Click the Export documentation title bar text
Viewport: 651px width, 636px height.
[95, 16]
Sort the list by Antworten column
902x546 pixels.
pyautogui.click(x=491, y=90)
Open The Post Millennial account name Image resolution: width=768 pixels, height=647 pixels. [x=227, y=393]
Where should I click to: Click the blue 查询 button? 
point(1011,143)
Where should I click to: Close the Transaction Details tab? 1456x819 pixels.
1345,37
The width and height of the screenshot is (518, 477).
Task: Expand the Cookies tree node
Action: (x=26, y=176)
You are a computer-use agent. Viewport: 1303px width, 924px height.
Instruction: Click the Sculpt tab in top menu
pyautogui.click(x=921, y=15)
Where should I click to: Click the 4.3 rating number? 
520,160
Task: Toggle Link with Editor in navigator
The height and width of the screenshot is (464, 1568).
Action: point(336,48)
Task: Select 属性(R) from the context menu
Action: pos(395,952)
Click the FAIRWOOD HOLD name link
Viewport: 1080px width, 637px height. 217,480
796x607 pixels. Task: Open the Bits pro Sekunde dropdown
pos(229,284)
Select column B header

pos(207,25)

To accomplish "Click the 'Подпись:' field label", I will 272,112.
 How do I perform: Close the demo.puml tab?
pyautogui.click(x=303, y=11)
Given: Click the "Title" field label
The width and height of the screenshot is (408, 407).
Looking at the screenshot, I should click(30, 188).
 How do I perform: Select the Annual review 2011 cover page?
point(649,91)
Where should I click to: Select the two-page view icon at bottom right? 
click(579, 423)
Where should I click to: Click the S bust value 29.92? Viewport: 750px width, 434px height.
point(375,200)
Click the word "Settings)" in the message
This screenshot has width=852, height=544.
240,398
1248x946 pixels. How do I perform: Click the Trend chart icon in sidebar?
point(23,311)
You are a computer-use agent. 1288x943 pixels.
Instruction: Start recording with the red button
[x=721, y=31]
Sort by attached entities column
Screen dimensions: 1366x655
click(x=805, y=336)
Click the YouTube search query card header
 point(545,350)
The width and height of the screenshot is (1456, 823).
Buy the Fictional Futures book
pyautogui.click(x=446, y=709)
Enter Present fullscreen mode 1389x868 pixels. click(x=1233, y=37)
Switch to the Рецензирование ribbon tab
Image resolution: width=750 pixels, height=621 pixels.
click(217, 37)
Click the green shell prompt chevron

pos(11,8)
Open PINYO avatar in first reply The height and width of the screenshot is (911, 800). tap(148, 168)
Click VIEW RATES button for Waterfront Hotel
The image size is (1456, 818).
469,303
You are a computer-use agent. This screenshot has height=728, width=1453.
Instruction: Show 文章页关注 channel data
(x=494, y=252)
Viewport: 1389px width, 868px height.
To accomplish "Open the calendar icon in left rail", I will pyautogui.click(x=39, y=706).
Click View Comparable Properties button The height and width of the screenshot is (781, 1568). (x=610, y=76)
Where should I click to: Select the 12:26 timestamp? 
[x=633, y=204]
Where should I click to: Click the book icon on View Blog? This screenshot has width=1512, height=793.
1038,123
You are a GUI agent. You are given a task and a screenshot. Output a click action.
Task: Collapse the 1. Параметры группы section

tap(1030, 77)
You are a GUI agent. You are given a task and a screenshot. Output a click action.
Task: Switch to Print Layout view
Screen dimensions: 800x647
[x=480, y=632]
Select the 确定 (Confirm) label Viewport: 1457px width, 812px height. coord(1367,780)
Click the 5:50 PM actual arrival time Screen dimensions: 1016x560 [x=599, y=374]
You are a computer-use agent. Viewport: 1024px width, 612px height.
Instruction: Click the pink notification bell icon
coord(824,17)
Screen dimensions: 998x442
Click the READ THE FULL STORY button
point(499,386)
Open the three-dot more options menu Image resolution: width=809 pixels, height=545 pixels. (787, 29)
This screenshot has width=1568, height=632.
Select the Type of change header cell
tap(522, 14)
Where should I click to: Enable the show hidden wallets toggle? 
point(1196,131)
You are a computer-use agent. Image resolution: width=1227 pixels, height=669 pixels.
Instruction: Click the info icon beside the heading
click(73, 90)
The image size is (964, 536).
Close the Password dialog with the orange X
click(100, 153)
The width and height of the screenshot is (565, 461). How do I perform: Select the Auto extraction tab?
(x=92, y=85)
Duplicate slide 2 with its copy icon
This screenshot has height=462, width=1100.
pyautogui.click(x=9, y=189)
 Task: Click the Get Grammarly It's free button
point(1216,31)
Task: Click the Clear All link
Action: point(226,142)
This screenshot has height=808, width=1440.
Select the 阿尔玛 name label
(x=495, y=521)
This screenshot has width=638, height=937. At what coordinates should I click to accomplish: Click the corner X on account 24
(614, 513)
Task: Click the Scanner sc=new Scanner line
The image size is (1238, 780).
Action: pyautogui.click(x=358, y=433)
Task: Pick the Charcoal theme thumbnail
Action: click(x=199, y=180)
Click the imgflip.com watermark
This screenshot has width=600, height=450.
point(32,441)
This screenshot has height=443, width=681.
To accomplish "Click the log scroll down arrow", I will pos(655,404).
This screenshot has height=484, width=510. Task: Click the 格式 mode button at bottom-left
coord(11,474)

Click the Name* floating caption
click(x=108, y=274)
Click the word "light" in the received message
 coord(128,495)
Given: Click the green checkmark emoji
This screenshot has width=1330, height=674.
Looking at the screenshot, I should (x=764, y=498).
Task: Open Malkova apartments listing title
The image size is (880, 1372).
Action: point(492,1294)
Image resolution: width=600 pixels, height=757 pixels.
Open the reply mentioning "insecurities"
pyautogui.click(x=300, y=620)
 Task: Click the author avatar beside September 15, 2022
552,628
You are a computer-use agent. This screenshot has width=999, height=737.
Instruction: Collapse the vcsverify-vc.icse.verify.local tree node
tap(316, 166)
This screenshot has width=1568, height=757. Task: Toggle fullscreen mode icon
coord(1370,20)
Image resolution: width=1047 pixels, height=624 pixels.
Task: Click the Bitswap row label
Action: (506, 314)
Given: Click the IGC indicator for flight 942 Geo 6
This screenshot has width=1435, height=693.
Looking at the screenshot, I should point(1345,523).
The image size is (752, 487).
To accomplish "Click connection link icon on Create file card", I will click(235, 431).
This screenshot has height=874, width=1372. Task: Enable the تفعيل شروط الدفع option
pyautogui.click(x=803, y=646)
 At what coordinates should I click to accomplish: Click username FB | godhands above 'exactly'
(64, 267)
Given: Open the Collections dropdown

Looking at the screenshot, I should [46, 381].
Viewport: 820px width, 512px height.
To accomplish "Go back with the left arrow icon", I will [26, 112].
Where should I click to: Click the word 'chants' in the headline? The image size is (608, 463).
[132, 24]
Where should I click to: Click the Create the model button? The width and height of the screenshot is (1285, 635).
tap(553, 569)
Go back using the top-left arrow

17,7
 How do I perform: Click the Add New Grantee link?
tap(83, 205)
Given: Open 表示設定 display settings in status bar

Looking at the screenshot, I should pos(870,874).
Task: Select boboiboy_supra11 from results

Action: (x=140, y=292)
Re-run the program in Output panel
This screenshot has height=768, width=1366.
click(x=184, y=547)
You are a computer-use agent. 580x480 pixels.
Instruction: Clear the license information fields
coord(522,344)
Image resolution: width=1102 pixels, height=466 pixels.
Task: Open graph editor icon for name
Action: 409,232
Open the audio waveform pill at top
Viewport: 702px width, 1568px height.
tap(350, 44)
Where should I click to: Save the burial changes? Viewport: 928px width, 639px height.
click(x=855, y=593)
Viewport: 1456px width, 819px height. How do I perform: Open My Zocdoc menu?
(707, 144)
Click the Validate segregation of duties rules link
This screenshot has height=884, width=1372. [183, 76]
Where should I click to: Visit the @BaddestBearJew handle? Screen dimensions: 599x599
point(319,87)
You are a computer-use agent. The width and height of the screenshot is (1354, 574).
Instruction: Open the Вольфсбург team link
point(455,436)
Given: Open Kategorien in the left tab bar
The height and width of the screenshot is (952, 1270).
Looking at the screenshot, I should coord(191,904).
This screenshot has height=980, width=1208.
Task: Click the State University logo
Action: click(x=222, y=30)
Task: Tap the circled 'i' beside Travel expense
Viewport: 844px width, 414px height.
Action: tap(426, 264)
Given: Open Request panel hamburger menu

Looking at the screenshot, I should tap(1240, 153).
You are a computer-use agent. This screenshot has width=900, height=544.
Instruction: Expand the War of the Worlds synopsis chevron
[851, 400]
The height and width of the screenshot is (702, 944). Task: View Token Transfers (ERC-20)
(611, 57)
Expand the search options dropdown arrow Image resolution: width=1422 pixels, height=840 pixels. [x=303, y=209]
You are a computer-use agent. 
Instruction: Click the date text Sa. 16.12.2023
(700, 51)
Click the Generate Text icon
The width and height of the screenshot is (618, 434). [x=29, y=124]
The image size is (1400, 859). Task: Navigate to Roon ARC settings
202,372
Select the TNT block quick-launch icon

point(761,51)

> [Exercise aim]: I'd like the lines above from the one with "Where should I click to: Click the S" up to and including the one with "You are a computer-use agent. 1288x943" copied exactly, with no other lines.

> [Written solution]:
Where should I click to: Click the S bust value 29.92? Viewport: 750px width, 434px height.
point(375,200)
Click the word "Settings)" in the message
This screenshot has width=852, height=544.
240,398
1248x946 pixels. How do I perform: Click the Trend chart icon in sidebar?
point(23,311)
You are a computer-use agent. 1288x943 pixels.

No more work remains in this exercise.